An Israeli-American delegation was set to take off Monday on the first commercial flight from Tel Aviv to Abu Dhabi as the US-brokered normalisation agreement between the Jewish state and the UAE takes hold.
The El Al flight, scheduled to leave at 0730 GMT from Ben Gurion Airport near Tel Aviv, will carry a delegation led on the American side by President Donald Trump’s son-in-law and White House advisor Jared Kushner.
The word “peace” was painted on the plane’s cockpit in Arabic, English and Hebrew, images issued by El Al showed.
The agreement between Israel and the Emirates to normalise ties was announced on August 13, making the UAE the first Gulf country and only the third Arab nation to establish relations with Israel, after Egypt and Jordan.
Israel’s National Security Advisor Meir Ben Shabbat will be the most senior figure aboard the flight on the side of the Jewish state.
The scheduled talks in Abu Dhabi aim at boosting cooperation between the two regional economic powerhouses in areas including aviation, tourism, trade, health, energy and security.
The flight by Israel’s national carrier, numbered 971 like the UAE’s international dialling code, was reported to have received permission to cross Saudi Arabia’s air space.
Officials at El Al and the Israel Airport Authority would not confirm the reports, which would be the first known time El Al crosses Saudi airspace.
The return flight, set to leave Abu Dhabi on Tuesday morning, is numbered 972 — Israel’s international dialling code.
Late Sunday, Israel’s health ministry updated its list of “green countries” with low coronavirus infection rates to include the UAE and eight other countries.
The change meant the Israeli officials and journalists travelling to Abu Dhabi would be exempted from a 14-day quarantine upon return.
Since the agreement between the UAE and Israel was unveiled, there have been phone calls between their ministers, and on Saturday the Emirates in a new milestone repealed a 1972 law boycotting Israel.
“It will be permissible to enter, exchange or possess Israeli goods and products of all kinds in the UAE and trade in them,” read a federal decree issued by UAE President Sheikh Khalifa bin Zayed Al-Nahyan.
Israeli Prime Minister Benjamin Netanyahu, speaking alongside Kushner in Jerusalem on Sunday, praised “the swift pace of normalisation” between his country and the UAE.
Noting the UAE’s Saturday move, Netanyahu said it “opens the door” for “unbridled trade, tourism, investments, exchanges between the Middle East’s two most advanced economies”.

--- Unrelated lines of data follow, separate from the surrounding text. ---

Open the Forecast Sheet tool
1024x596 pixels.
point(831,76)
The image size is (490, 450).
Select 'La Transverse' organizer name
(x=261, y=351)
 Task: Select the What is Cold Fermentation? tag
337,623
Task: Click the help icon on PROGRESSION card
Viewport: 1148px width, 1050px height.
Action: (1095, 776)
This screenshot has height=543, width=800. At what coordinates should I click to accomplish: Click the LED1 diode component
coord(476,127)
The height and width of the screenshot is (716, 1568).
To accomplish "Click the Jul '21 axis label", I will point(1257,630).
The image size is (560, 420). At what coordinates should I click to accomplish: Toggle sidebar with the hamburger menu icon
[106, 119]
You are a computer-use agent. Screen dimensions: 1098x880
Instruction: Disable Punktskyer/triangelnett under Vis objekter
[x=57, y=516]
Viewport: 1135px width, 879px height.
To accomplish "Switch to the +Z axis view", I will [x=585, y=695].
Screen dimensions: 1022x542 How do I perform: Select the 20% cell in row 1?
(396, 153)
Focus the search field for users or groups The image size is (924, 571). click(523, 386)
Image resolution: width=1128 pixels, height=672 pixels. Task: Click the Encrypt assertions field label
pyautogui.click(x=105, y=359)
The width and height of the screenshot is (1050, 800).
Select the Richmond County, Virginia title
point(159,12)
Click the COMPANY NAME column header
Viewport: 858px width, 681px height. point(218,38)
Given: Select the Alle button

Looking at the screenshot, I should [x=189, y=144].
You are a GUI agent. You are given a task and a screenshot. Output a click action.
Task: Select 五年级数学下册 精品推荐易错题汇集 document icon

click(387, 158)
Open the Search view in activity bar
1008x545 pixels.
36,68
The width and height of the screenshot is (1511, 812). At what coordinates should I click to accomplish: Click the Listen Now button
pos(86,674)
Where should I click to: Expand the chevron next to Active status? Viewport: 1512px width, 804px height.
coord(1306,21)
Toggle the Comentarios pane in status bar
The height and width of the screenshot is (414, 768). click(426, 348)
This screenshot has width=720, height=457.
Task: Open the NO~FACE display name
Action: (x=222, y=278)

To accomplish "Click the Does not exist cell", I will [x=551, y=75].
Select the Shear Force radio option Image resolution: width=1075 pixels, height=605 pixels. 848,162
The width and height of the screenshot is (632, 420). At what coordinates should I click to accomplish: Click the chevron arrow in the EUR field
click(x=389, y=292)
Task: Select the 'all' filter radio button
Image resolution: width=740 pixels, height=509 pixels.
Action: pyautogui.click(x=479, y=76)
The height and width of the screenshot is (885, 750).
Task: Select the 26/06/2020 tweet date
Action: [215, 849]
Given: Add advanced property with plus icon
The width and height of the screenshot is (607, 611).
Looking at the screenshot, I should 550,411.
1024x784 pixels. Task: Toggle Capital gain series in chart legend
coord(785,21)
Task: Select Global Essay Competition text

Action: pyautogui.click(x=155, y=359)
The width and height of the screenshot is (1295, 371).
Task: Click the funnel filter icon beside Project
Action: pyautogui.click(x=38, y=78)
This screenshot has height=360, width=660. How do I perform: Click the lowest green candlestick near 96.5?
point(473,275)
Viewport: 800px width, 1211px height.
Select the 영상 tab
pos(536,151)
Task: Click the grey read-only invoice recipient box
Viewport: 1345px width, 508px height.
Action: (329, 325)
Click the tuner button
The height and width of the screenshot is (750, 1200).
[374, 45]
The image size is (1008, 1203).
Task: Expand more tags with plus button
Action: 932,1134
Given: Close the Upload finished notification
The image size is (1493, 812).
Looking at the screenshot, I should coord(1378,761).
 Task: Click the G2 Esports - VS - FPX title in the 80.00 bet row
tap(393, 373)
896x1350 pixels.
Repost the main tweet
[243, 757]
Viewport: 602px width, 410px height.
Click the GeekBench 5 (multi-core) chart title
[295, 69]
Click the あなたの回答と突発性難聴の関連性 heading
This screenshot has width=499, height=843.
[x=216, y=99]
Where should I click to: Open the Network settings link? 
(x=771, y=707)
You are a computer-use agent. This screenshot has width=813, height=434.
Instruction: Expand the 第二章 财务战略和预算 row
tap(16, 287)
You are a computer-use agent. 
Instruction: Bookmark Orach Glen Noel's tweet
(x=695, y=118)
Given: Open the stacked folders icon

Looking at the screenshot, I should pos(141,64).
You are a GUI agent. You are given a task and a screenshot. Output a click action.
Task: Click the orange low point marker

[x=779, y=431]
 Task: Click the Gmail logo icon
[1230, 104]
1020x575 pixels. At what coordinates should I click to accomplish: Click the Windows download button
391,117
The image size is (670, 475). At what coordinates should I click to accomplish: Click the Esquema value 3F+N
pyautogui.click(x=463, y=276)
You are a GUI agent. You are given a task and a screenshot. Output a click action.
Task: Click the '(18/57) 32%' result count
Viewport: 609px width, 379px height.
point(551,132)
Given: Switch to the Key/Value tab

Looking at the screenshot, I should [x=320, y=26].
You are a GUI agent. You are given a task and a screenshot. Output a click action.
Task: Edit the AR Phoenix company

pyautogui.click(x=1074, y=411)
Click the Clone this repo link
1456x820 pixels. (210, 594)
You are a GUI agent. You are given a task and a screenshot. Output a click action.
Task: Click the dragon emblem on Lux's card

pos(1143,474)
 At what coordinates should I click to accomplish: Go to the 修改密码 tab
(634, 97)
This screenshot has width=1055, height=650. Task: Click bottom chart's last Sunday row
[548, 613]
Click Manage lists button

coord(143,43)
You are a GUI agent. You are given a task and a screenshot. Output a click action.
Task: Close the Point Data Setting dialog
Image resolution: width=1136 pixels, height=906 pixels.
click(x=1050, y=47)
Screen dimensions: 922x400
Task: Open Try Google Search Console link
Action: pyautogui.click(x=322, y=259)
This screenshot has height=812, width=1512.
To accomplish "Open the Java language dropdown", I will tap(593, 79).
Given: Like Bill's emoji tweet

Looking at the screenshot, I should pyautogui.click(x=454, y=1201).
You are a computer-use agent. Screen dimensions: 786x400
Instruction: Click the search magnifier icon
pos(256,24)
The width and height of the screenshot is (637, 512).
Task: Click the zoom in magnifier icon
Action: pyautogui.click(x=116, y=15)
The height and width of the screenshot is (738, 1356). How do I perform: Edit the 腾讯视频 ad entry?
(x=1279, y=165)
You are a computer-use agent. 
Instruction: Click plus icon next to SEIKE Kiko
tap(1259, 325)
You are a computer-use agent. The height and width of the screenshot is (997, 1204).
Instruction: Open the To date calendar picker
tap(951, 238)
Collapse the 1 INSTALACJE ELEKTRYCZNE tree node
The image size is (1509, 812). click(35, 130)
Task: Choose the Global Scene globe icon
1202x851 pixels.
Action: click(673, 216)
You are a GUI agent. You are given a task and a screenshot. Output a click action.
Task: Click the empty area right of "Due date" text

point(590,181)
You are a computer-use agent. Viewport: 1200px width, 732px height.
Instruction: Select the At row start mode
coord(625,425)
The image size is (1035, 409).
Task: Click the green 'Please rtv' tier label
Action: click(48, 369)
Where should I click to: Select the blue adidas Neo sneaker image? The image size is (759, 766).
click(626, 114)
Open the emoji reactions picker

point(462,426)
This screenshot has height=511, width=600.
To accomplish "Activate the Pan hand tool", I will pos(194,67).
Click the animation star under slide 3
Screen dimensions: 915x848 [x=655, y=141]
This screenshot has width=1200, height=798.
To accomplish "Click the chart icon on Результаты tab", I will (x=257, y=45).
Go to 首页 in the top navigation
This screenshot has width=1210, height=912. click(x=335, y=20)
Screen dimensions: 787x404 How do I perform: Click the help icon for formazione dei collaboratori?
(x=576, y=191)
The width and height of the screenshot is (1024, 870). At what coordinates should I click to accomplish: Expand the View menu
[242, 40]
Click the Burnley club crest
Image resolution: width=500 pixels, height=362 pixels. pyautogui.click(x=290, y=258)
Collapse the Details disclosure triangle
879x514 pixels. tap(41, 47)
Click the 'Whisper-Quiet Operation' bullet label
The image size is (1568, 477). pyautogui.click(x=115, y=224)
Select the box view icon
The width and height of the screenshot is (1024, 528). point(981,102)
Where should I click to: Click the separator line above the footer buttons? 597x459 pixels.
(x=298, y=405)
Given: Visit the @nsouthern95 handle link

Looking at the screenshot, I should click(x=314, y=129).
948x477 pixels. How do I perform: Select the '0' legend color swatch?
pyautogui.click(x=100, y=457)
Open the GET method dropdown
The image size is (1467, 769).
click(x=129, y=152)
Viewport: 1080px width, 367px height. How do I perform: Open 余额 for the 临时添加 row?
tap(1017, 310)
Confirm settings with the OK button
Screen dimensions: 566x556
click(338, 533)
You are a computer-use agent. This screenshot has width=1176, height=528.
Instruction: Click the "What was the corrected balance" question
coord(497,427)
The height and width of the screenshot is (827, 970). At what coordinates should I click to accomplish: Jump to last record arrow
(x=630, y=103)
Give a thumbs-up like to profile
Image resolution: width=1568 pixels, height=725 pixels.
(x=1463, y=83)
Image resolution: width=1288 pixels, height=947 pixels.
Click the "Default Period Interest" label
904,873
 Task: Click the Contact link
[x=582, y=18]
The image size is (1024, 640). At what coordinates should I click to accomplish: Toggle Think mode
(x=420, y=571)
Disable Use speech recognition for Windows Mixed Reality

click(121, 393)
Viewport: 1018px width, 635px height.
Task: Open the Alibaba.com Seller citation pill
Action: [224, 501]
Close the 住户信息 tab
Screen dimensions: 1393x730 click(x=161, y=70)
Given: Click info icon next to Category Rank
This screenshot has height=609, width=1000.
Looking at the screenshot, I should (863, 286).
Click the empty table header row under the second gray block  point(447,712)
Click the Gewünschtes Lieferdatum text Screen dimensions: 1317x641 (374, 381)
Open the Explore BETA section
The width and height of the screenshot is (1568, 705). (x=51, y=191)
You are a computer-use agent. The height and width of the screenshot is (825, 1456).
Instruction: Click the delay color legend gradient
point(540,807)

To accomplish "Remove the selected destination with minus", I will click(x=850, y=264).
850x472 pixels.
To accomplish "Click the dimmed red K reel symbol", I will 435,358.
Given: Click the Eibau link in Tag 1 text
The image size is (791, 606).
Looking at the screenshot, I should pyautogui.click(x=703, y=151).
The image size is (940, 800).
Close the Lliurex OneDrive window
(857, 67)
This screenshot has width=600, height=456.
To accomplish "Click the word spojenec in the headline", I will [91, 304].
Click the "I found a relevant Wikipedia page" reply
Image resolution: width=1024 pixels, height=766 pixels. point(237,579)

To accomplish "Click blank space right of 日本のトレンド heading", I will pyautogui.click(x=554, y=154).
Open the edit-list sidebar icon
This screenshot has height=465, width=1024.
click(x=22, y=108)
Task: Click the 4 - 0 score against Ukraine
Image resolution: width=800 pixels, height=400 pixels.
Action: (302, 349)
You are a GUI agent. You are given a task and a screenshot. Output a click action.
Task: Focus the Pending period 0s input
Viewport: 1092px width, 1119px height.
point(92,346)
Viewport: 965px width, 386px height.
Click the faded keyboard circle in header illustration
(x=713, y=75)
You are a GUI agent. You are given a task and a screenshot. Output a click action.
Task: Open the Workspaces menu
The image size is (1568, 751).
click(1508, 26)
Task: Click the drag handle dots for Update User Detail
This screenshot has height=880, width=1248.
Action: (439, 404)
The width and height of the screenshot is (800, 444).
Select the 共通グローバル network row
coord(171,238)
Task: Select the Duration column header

“You will see how the sparks fly on this. It’s already happening,” he said, predicting that “today’s breakthroughs will become tomorrow’s norms. It will pave the way for other countries to normalise their ties with Israel.”
As part of the normalisation agreement announced by Trump, Israel agreed to suspend its planned annexations in the occupied West Bank, although Netanyahu quickly insisted the plans remained on the table in the long run.
The Palestinians dubbed the UAE’s agreement with Israel a “stab in the back” as it opens parts of the Arab world to the Jewish state while their own conflict remains unresolved.
Saudi Arabia, in keeping with decades of policy by most Arab states, says it will not follow the UAE’s example until Israel has signed a peace deal with the Palestinians establishing an independent Palestinian state.